#### WHAT TO PRODUCE
Retype the lines of the records word for word, starting at the line that contains "Given: Click the horizontal ruler at mark 10" and ending at the line that contains "The height and".

#### RECORDS SHOWN
-- START --

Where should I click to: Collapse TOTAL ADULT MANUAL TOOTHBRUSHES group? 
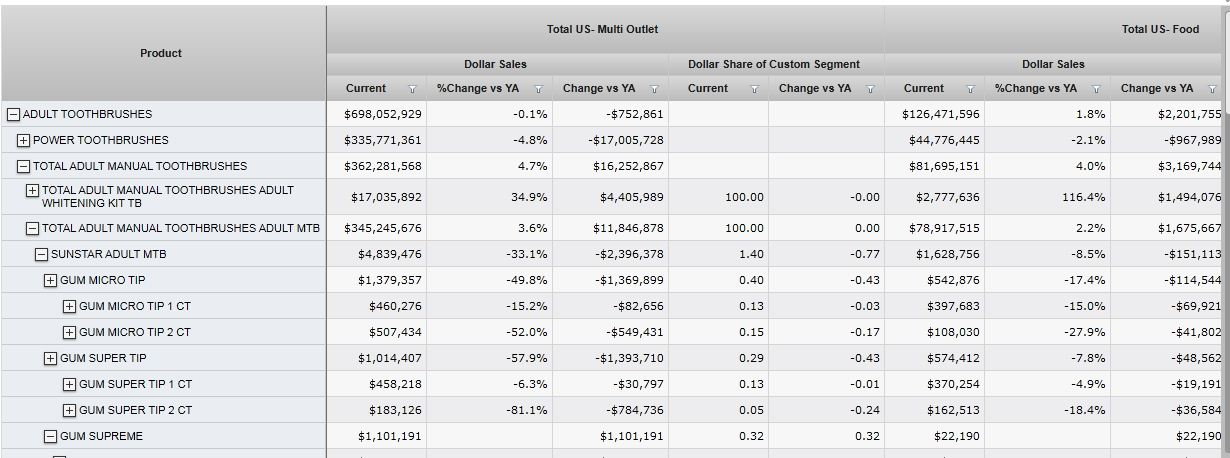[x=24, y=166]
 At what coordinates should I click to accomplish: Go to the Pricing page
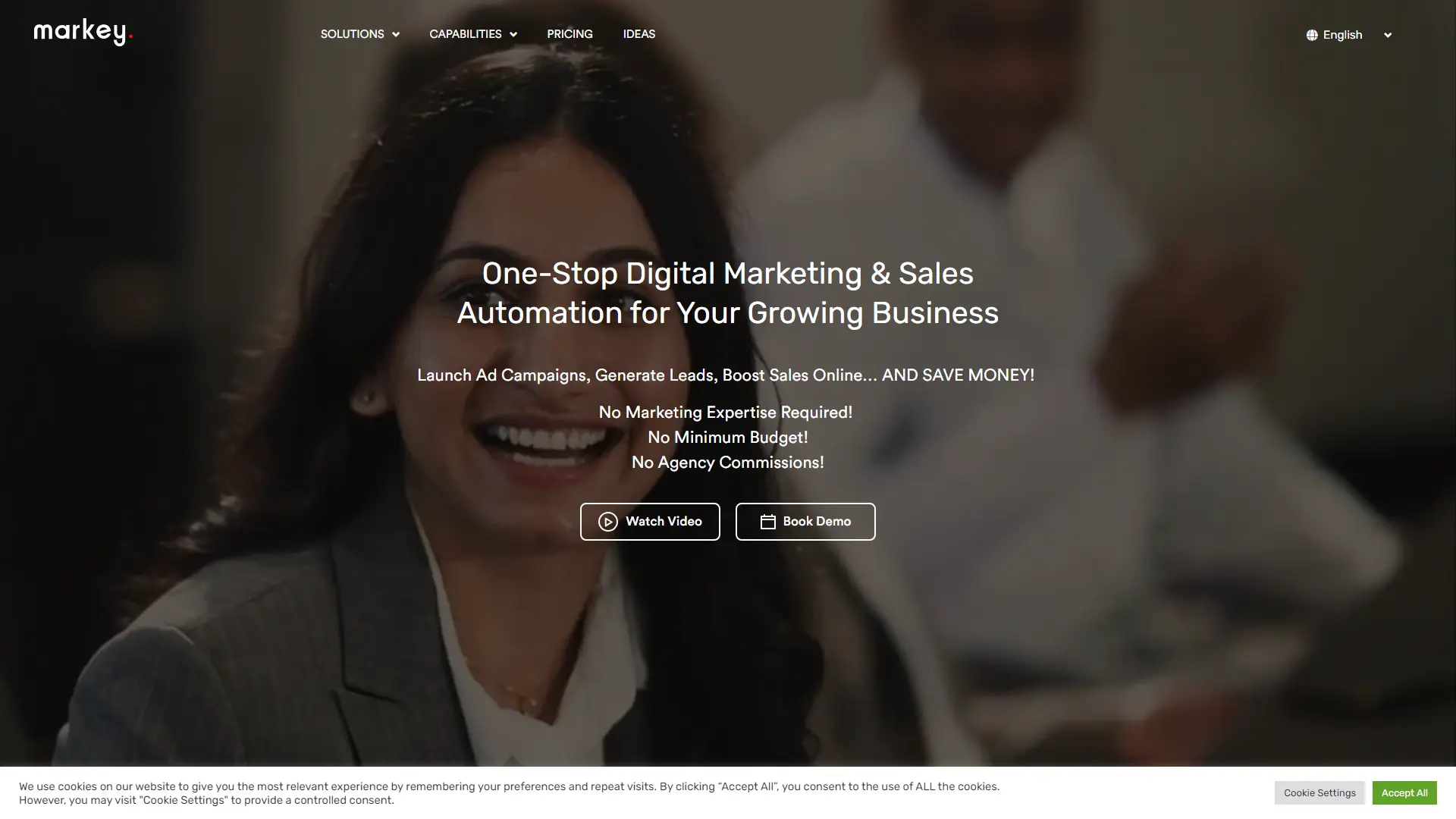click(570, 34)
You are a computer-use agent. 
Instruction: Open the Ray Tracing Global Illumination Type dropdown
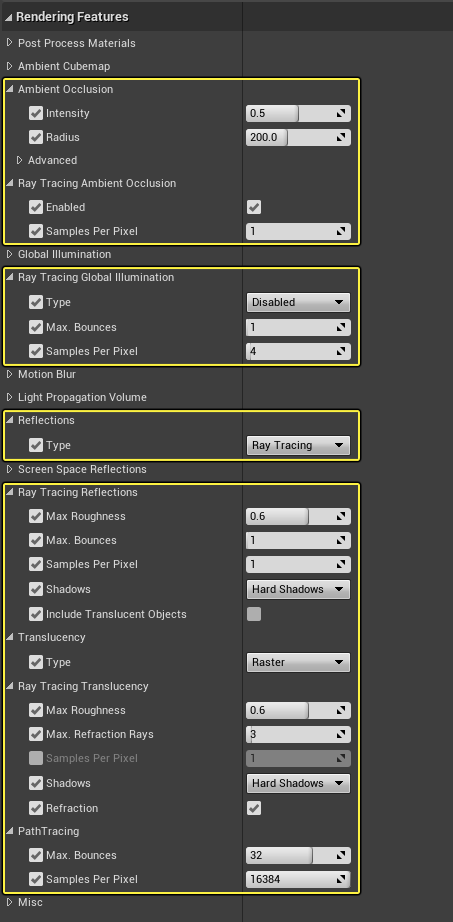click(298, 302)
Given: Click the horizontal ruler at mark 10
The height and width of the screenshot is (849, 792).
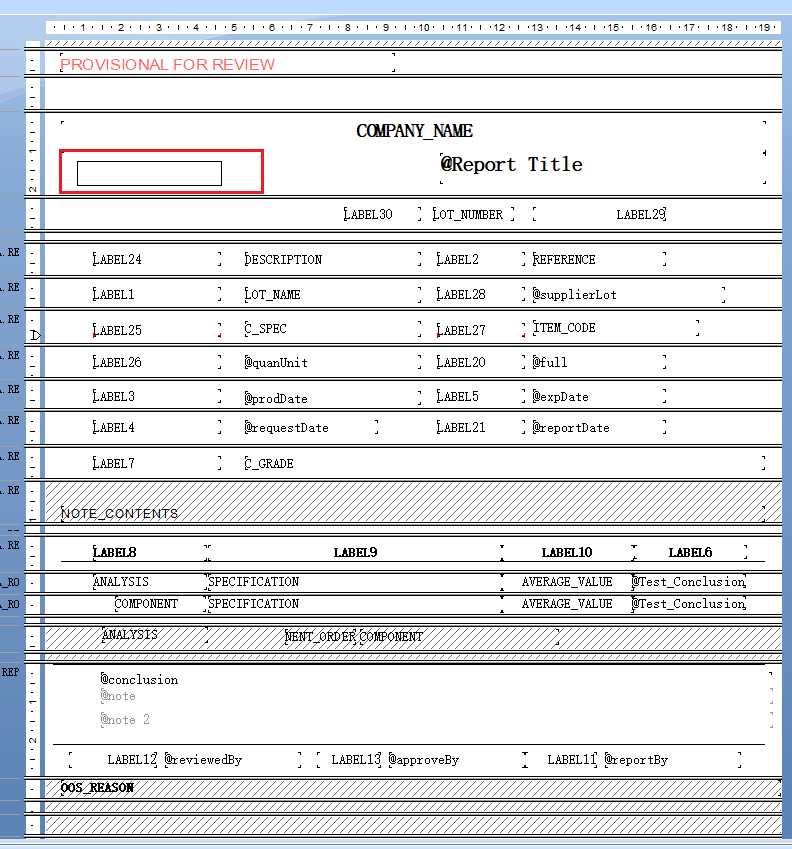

-- END --
-- START --

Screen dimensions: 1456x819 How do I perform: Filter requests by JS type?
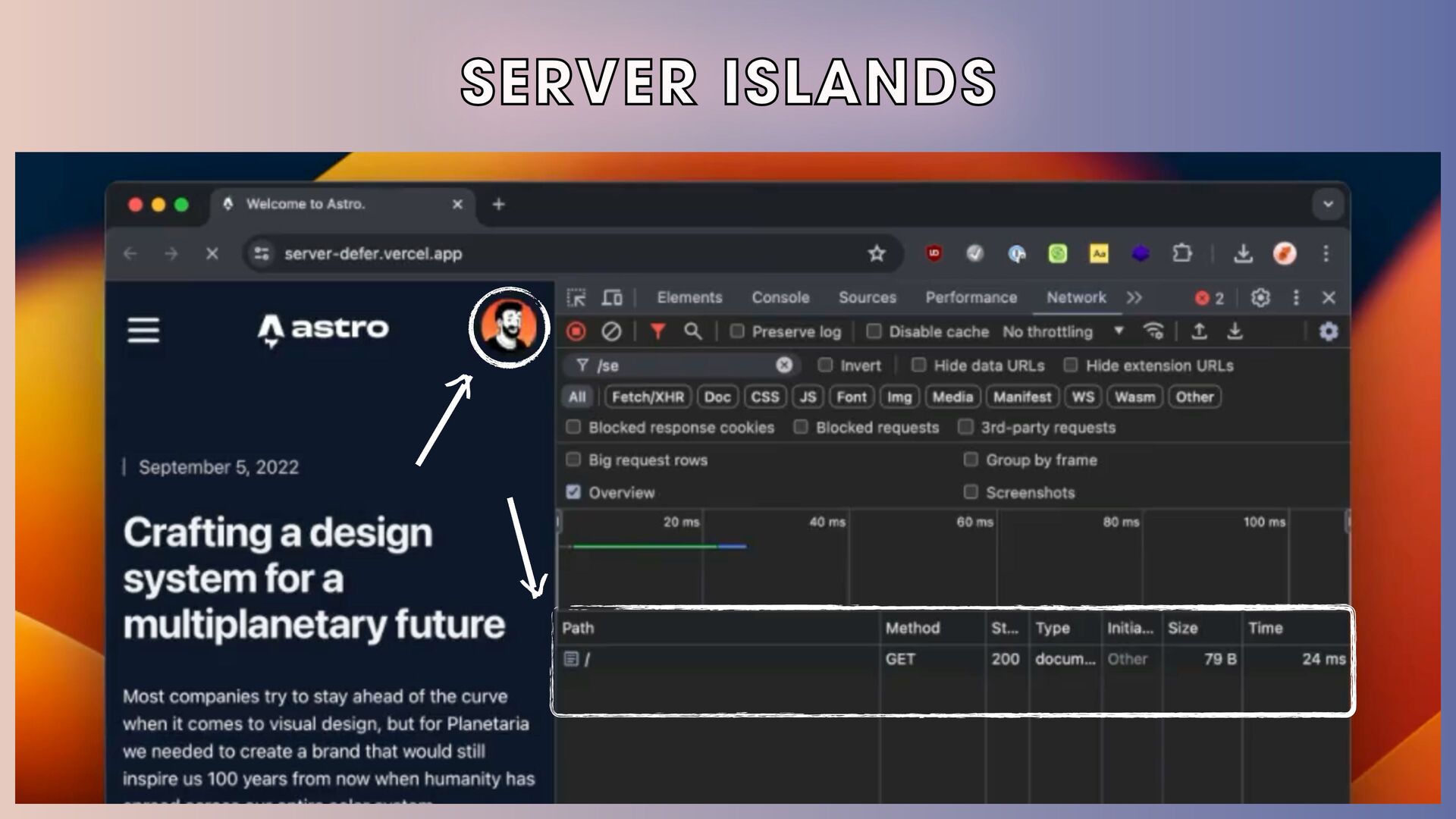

-- END --

#### TASK ANSWER
Given: Click the horizontal ruler at mark 10
The height and width of the screenshot is (849, 792).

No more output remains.